Becoming Santa is a great feel-good documentary, and the scenes in which Myers turns the camera to excited children – most of whom are giddy at being able to actually meet the legendary Father Christmas himself in person – are pure visual gold.
Much like Santa himself, the 90-minute doc could probably do with losing a little weight. However, only the most miserly humbug could deny the film’s popular appeal, which will undoubtedly grow stronger as we near the holiday season.
Becoming Santa was one of two great breakout hits at SXSW, the second of which was markedly different in look, feel and tone. Tristan Patterson’s Dragonslayer picked up the festival’s grand jury and best cinematography gongs in the Film Awards’ documentary feature category, catapulting it into the doc spotlight.

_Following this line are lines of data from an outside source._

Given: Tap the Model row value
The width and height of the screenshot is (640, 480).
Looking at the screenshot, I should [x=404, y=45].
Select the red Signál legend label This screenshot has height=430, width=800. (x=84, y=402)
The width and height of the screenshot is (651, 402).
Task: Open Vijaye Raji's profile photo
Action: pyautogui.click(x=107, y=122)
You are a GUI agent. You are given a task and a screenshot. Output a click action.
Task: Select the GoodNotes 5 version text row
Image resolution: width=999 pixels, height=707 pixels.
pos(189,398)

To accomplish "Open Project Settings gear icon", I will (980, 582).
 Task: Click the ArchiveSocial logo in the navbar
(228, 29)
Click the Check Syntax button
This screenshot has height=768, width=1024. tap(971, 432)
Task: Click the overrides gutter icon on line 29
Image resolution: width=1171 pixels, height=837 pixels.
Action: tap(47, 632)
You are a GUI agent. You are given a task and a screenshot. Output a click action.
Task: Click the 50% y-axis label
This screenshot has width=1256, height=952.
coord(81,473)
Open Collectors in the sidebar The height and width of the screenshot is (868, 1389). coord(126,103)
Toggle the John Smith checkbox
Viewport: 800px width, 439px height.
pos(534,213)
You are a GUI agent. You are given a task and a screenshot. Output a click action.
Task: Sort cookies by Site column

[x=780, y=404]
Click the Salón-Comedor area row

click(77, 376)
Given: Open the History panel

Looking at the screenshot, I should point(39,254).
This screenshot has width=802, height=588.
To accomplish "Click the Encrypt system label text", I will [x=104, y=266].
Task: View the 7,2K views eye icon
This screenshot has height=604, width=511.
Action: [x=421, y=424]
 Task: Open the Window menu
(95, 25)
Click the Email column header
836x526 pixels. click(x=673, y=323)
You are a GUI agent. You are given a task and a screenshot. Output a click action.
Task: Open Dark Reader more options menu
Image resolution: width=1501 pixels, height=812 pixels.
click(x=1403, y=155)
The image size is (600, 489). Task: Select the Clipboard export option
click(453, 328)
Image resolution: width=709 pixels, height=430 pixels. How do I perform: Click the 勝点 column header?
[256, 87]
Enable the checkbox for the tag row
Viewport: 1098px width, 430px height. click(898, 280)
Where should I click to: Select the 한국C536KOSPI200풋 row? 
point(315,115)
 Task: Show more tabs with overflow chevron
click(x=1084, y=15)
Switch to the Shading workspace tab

Backed by the Channel 4 Britdoc Foundation, the film follows the life of professional skateboarder Josh ‘Skreech’ Sandoval and his girlfriend Leslie Brown, documenting the pair as they drift across America. The couple occasionally makes money, when Sandoval decides he wants to compete in a skateboarding contest, but mostly just indulges in smoking weed, living on the goodwill of other skaters.
On paper, such a synopsis sounds terminally dull, but as realized by Patterson and his fantastic cinematographer Eric Koretz, the film is never short of captivating. Much credit must go to Koretz, whose choice of equipment, lighting and timing gives the intimate scenes and honest conversations between the two young lovers much poignancy.
At times, the viewer feels as though they are watching a beautifully shot scripted feature akin to Lost in Translation or Before Sunset, rather than a documentary. In other moments, the erratic and staccato editing perfectly captures the chaos of the duo’s drug- and booze-fuelled party scene.
The director is also aided considerably by the charisma of Sandoval, a stoner possessed of a certain lady-killer charm. The adolescent young boarder cuts a Holden Caulfield-esque picture on screen, caught between the revelry of being a young minor celebrity and the looming responsibility of fatherhood and full-time employment.
Patterson presents Sandoval with an even hand. While he is often portrayed in an amusing and charming light, the director also has no qualms about showing his subject warts and all.
The skateboarder has a young son from a former relationship, who he rarely sees, and in one scene – while drunk and giddy – he tells his girlfriend, “Let’s take on a dog.” She shoots the notion down with a curt and cutting retort, the real meaning of which is clearly wasted on her inebriated boyfriend: “You can’t just ditch something if you take on a responsibility,” she says.
On another occasion, Sandoval, who has mostly been living out of other people’s pockets and crashing with tolerant hosts, complains that “everyone is so greedy” in the world. You get the picture.
Dragonslayer is a curious film which is sure to generate further buzz and discussion on the festival circuit. While frequently humorous, it is nevertheless tinged with a sense of sadness and longing that leaves the viewer with a mixture of emotions and a lot to reflect on. That, in itself, is a major accomplishment.